▶ EXCERPTED RECORDS
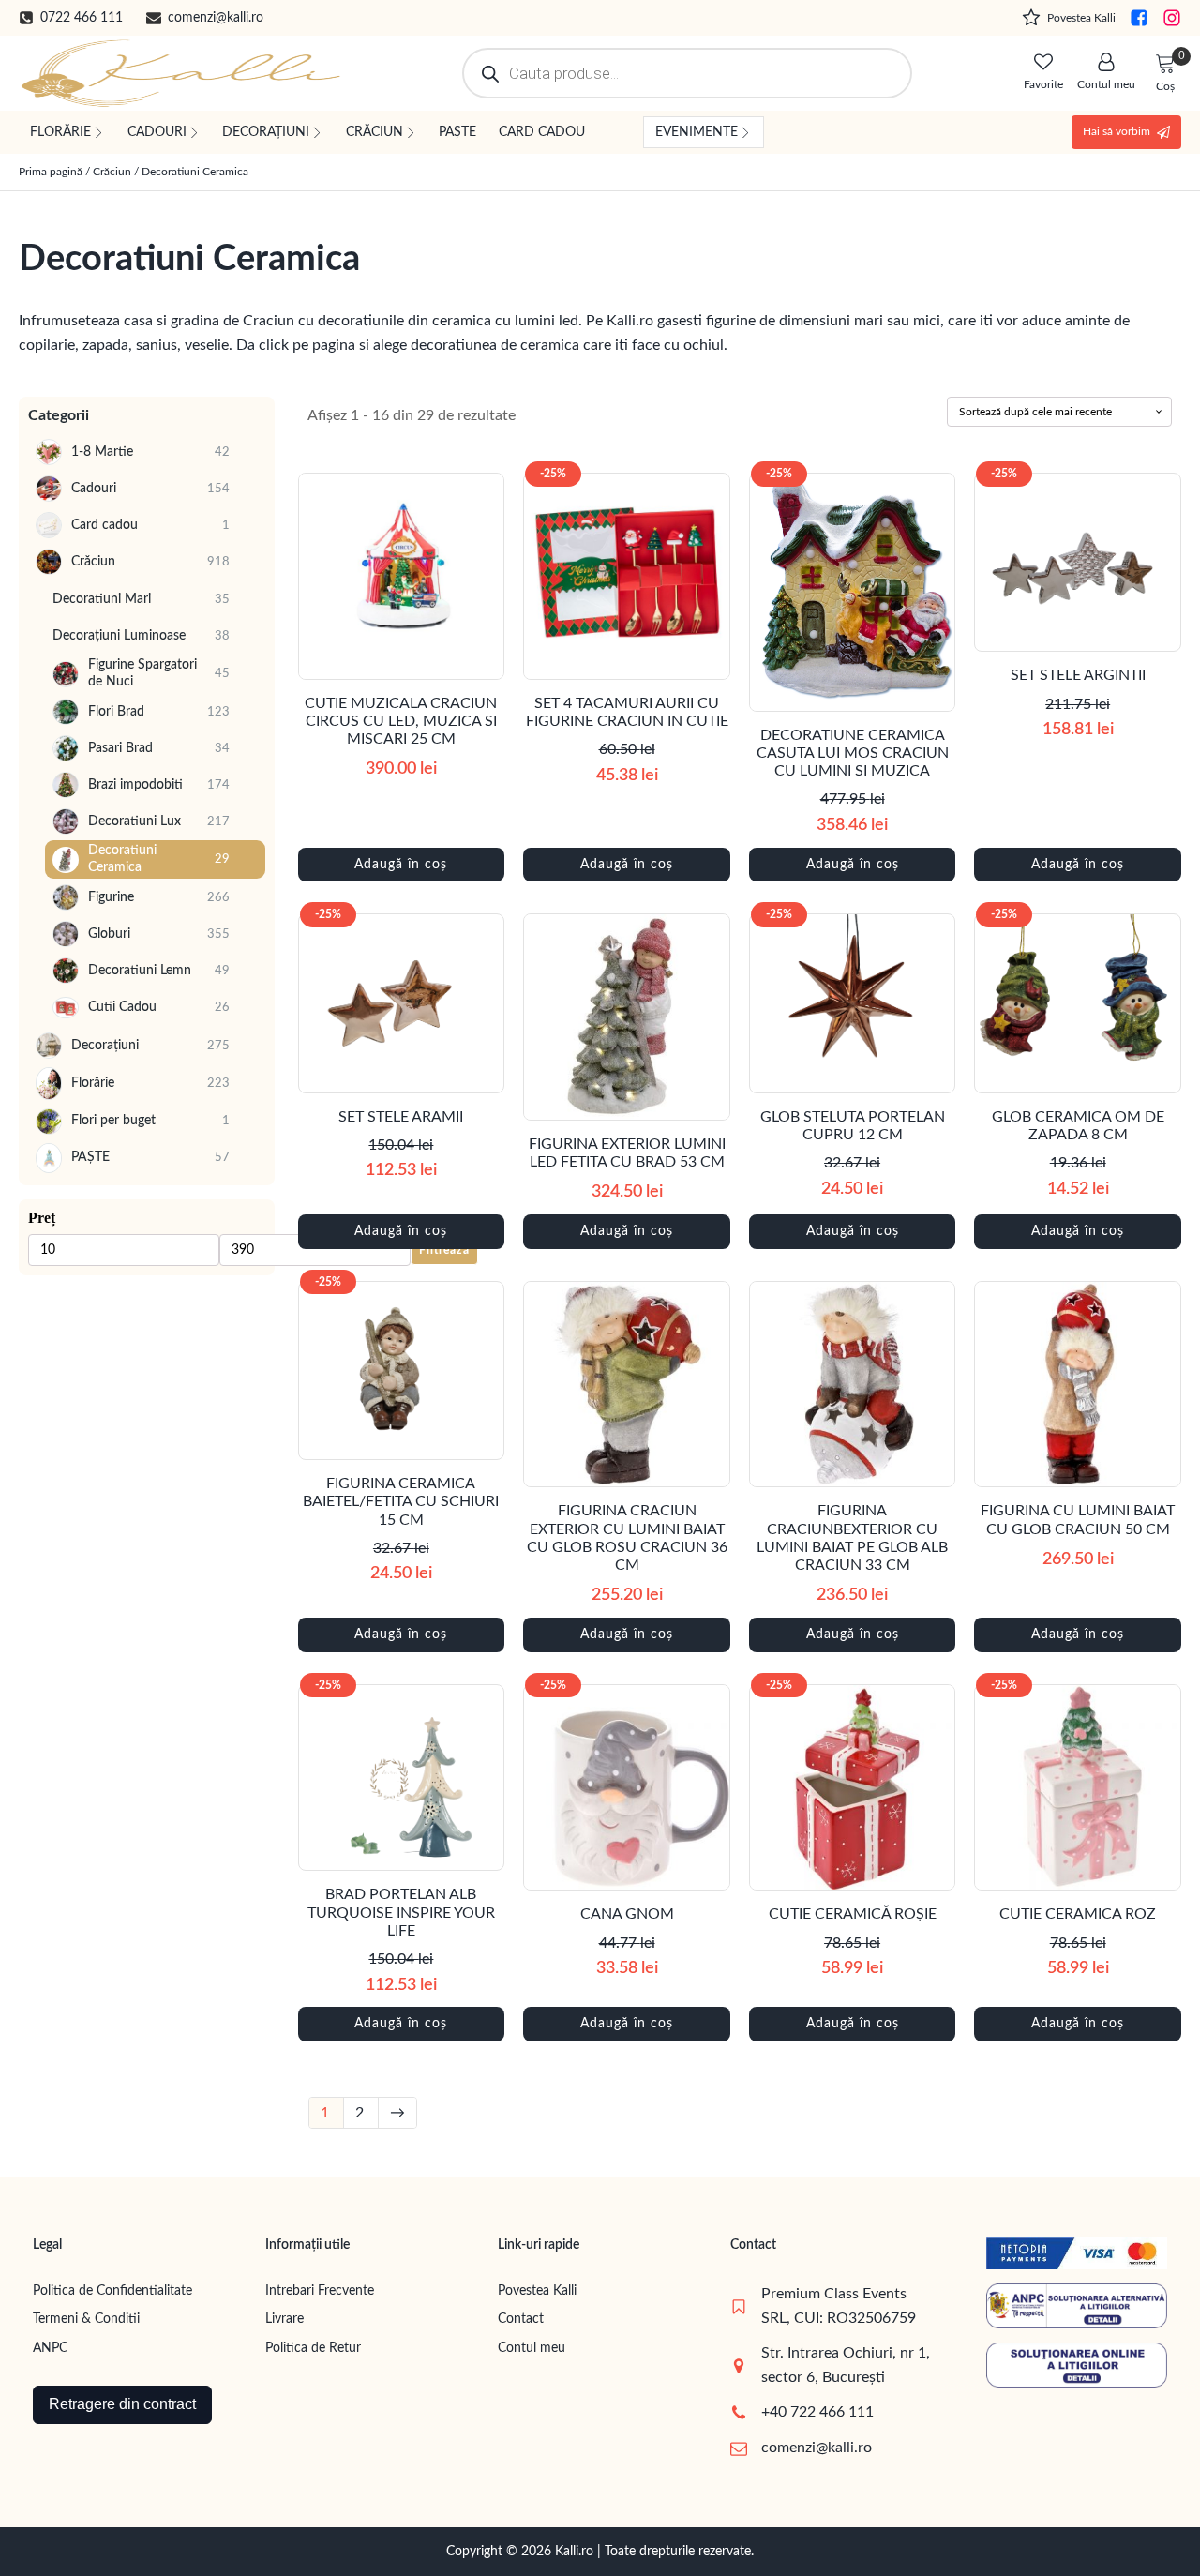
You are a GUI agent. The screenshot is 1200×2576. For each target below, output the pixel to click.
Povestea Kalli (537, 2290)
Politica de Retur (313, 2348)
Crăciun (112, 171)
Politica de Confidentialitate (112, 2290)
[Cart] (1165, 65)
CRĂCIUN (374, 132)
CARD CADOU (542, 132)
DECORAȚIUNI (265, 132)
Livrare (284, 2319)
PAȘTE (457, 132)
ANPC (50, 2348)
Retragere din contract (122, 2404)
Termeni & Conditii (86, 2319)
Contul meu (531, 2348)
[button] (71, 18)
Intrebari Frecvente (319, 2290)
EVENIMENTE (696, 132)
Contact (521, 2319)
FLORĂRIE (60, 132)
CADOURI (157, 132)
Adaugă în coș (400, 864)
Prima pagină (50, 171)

▶ THE TASK
Write out the listing again word for word, but without its pictures.

▶ RESPONSE TO THIS EXERCISE
You are a GUI agent. The screenshot is 1200×2576. For each target below, output the pixel to click.
Povestea Kalli (537, 2290)
Politica de Retur (313, 2348)
Crăciun (112, 171)
Politica de Confidentialitate (112, 2290)
[Cart] (1165, 65)
CRĂCIUN (374, 132)
CARD CADOU (542, 132)
DECORAȚIUNI (265, 132)
Livrare (284, 2319)
PAȘTE (457, 132)
ANPC (50, 2348)
Retragere din contract (122, 2404)
Termeni & Conditii (86, 2319)
Contul meu (531, 2348)
[button] (71, 18)
Intrebari Frecvente (319, 2290)
EVENIMENTE (696, 132)
Contact (521, 2319)
FLORĂRIE (60, 132)
CADOURI (157, 132)
Adaugă în coș (400, 864)
Prima pagină (50, 171)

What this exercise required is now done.